Write out the material from the line with "Task: Open the tab search dropdown arrow" up to and including the line with "I will 194,92." as a numbered list, leaving out blank lines. Include no other lines.

——————————

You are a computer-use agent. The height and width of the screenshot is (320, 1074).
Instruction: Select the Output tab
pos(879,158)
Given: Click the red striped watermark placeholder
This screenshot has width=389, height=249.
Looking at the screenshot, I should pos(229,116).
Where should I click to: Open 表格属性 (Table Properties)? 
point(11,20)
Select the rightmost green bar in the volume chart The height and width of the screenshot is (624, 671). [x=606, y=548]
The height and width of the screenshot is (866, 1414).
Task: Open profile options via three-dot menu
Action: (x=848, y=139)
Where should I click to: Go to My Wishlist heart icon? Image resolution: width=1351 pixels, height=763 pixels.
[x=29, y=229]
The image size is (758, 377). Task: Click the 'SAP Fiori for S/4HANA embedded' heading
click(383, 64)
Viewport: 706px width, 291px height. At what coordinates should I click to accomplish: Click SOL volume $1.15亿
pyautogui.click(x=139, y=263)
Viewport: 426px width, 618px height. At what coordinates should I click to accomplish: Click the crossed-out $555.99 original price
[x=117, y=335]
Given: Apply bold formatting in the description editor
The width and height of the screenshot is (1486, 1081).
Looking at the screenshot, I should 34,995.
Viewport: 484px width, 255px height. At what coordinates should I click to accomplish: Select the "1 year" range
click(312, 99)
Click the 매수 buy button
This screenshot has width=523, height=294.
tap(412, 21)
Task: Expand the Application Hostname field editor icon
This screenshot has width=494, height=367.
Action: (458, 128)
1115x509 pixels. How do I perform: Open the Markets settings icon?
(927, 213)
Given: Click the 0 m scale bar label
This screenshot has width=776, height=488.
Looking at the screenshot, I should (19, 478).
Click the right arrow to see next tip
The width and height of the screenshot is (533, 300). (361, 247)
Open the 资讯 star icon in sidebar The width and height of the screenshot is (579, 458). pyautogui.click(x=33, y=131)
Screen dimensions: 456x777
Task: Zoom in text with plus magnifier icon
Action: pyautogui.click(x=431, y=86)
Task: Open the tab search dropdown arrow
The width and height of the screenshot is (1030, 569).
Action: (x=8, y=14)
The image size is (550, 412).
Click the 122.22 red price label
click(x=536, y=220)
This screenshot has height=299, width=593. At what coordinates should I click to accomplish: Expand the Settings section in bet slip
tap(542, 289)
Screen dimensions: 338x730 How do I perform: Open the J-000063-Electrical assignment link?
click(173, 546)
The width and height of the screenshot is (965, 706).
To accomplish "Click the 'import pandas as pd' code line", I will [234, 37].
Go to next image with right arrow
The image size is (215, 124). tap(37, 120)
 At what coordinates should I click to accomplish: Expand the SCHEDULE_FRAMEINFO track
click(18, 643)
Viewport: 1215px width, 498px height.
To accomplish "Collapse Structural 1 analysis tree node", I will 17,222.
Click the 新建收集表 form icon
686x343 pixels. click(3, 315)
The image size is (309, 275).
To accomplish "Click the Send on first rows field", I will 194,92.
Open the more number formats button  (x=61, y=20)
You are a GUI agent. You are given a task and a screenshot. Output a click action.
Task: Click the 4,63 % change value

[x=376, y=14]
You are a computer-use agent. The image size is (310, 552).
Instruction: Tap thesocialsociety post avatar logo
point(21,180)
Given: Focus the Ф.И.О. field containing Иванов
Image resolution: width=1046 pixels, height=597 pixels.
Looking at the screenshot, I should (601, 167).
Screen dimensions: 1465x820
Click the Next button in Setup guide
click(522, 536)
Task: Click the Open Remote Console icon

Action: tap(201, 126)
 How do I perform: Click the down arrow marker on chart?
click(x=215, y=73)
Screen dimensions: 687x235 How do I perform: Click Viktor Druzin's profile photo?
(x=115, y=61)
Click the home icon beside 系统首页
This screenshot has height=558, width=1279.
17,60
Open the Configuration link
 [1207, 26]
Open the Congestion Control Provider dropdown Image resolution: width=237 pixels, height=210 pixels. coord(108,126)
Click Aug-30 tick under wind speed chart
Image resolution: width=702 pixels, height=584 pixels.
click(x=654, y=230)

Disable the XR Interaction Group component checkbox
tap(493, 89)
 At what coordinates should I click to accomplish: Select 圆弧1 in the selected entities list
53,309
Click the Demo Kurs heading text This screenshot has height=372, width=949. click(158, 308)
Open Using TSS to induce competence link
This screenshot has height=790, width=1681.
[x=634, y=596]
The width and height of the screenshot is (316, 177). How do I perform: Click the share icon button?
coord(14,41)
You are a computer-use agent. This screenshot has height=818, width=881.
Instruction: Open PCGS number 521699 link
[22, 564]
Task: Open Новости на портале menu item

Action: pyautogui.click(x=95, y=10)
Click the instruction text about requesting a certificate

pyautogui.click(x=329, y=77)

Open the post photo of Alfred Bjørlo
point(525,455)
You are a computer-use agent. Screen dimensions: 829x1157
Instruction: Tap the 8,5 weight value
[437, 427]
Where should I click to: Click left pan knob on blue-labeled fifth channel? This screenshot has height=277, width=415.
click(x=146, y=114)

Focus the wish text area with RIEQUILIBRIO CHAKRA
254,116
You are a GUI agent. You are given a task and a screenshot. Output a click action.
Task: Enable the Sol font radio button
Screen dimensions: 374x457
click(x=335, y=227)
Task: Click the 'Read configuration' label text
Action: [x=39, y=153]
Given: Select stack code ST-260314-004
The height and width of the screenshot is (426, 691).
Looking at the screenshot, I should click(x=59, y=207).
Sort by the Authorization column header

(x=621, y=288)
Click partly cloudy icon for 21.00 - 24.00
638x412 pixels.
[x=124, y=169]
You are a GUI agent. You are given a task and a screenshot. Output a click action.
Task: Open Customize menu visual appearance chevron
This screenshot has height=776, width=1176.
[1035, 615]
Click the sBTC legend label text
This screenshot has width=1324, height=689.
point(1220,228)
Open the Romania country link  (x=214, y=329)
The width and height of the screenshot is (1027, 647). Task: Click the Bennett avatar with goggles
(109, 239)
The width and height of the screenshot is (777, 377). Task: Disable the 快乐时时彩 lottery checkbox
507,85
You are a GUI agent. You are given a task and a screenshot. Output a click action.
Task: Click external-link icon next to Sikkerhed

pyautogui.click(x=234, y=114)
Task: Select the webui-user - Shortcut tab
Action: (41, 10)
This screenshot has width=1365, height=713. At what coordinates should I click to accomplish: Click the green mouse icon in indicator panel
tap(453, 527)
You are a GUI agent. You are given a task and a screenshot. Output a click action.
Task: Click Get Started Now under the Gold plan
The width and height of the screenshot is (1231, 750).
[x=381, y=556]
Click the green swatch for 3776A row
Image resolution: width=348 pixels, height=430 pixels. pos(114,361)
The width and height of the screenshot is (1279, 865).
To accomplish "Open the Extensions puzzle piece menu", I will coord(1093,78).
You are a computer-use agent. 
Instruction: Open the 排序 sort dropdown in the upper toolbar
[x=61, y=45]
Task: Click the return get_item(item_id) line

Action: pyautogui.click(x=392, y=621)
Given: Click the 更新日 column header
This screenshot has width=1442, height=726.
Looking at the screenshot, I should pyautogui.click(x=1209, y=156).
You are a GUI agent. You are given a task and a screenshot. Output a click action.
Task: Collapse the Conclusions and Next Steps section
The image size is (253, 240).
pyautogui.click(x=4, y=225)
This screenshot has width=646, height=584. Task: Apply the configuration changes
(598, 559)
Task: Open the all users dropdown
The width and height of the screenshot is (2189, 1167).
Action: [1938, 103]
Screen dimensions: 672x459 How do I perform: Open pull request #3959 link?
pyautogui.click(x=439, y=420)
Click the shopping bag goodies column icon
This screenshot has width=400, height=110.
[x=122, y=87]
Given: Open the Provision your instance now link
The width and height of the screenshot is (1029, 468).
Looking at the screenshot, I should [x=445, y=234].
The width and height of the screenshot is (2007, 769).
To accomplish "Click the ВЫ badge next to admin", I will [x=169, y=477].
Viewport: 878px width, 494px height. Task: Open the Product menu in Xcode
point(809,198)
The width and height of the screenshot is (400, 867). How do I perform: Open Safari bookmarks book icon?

——————————

EXERCISE SOLUTION:
1. Task: Open the tab search dropdown arrow
2. The width and height of the screenshot is (1030, 569).
3. Action: (x=8, y=14)
4. The image size is (550, 412).
5. Click the 122.22 red price label
6. click(x=536, y=220)
7. This screenshot has height=299, width=593. At what coordinates should I click to accomplish: Expand the Settings section in bet slip
8. tap(542, 289)
9. Screen dimensions: 338x730 How do I perform: Open the J-000063-Electrical assignment link?
10. click(173, 546)
11. The width and height of the screenshot is (965, 706).
12. To accomplish "Click the 'import pandas as pd' code line", I will [234, 37].
13. Go to next image with right arrow
14. The image size is (215, 124). tap(37, 120)
15.  At what coordinates should I click to accomplish: Expand the SCHEDULE_FRAMEINFO track
16. click(18, 643)
17. Viewport: 1215px width, 498px height.
18. To accomplish "Collapse Structural 1 analysis tree node", I will 17,222.
19. Click the 新建收集表 form icon
20. 686x343 pixels. click(3, 315)
21. The image size is (309, 275).
22. To accomplish "Click the Send on first rows field", I will 194,92.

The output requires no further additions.